* **WORK INSTRUCTION**
Across these entries, report how many lines include the string "Error", with nothing but the number.

------ THE INPUT ------

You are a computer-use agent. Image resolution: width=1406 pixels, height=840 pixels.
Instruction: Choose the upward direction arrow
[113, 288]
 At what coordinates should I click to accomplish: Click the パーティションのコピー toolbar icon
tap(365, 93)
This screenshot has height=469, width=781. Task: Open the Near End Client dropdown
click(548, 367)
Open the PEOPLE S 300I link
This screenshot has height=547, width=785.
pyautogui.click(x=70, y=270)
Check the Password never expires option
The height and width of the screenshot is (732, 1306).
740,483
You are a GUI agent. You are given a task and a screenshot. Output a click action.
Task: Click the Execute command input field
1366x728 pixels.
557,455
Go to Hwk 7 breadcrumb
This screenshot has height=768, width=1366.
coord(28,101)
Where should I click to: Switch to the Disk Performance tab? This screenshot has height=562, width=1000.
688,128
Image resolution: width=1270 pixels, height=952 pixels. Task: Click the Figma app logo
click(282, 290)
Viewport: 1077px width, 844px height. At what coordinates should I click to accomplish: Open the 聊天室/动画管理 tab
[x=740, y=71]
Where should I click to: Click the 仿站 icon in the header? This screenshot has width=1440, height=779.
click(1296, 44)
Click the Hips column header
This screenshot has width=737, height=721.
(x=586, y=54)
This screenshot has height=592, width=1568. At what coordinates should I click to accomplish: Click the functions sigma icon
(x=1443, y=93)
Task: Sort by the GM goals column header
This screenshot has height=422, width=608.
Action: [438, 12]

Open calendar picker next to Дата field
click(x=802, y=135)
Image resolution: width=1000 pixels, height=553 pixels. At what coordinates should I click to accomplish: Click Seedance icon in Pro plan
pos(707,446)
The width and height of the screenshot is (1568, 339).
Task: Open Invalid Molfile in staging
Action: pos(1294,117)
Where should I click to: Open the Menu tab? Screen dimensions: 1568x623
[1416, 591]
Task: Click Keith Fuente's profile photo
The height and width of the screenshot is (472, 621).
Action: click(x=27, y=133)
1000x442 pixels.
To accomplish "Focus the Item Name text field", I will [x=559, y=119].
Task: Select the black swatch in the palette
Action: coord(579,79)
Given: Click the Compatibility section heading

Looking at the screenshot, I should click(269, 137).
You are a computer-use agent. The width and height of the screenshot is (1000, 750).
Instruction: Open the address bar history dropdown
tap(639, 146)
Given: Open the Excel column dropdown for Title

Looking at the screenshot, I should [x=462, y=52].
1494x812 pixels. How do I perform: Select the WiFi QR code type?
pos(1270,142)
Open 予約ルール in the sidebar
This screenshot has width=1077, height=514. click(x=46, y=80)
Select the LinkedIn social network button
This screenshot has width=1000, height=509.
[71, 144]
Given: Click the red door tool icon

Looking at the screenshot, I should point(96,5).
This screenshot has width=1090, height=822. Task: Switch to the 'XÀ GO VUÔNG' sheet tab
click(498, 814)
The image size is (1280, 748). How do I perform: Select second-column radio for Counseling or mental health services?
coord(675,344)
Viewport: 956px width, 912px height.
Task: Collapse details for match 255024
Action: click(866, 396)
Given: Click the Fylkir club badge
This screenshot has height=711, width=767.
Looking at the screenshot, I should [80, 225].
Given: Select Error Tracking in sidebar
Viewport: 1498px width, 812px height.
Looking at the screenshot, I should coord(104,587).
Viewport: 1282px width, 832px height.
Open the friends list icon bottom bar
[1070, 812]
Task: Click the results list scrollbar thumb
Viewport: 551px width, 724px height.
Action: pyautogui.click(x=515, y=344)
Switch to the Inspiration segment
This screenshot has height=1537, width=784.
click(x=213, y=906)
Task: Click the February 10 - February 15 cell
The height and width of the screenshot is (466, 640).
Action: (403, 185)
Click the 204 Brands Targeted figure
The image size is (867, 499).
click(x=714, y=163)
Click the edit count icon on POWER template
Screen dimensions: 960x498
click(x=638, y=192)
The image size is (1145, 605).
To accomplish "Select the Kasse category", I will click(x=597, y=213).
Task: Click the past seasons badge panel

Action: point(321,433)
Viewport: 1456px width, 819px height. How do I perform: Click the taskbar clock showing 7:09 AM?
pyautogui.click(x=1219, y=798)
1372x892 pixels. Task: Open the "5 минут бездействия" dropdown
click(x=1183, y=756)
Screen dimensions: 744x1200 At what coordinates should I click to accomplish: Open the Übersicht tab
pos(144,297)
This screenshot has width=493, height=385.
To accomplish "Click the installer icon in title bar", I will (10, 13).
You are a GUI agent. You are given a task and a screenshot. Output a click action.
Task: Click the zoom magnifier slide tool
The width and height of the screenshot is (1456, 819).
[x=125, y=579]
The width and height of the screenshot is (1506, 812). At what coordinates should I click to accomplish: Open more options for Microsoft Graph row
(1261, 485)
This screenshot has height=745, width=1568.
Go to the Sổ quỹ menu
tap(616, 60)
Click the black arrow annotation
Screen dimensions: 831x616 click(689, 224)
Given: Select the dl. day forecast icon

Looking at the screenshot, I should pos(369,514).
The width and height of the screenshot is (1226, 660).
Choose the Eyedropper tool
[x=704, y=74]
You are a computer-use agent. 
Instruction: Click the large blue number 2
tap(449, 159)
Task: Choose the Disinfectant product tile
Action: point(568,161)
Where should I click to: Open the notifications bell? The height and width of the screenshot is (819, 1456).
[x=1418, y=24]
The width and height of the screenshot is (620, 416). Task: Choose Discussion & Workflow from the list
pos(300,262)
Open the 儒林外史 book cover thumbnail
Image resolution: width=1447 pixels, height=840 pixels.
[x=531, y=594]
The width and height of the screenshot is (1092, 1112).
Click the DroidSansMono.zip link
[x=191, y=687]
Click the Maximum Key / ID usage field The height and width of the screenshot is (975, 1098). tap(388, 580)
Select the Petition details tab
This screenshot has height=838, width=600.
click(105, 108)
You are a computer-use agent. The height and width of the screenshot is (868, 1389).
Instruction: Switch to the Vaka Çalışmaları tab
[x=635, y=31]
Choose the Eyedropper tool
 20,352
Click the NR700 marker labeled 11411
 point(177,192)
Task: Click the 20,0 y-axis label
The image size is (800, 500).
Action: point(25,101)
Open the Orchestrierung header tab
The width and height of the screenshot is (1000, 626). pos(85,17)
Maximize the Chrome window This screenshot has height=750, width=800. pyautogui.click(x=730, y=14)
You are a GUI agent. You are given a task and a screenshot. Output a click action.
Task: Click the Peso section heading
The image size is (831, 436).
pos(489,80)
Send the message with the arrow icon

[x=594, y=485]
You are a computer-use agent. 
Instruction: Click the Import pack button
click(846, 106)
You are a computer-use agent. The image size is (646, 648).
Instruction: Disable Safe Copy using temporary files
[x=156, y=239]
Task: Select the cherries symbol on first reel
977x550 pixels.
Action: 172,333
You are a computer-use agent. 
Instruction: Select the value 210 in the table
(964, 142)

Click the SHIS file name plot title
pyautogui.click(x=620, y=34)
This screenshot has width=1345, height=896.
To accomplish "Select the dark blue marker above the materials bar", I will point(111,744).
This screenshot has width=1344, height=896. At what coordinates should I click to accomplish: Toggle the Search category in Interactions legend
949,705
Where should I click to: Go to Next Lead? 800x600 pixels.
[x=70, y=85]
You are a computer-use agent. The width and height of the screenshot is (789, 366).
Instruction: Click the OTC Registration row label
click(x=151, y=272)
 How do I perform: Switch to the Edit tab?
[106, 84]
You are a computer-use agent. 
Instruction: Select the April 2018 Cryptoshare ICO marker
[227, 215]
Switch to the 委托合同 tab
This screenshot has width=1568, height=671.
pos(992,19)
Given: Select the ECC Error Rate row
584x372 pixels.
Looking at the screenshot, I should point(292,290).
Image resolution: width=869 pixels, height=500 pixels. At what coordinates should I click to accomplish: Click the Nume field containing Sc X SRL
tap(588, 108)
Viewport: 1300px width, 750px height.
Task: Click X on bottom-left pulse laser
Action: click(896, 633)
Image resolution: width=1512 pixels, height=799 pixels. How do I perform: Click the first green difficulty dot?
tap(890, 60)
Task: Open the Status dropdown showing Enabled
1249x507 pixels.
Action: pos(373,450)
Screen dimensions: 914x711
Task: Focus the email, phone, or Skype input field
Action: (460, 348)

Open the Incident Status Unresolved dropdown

------

* **SOLVED PROBLEM**
2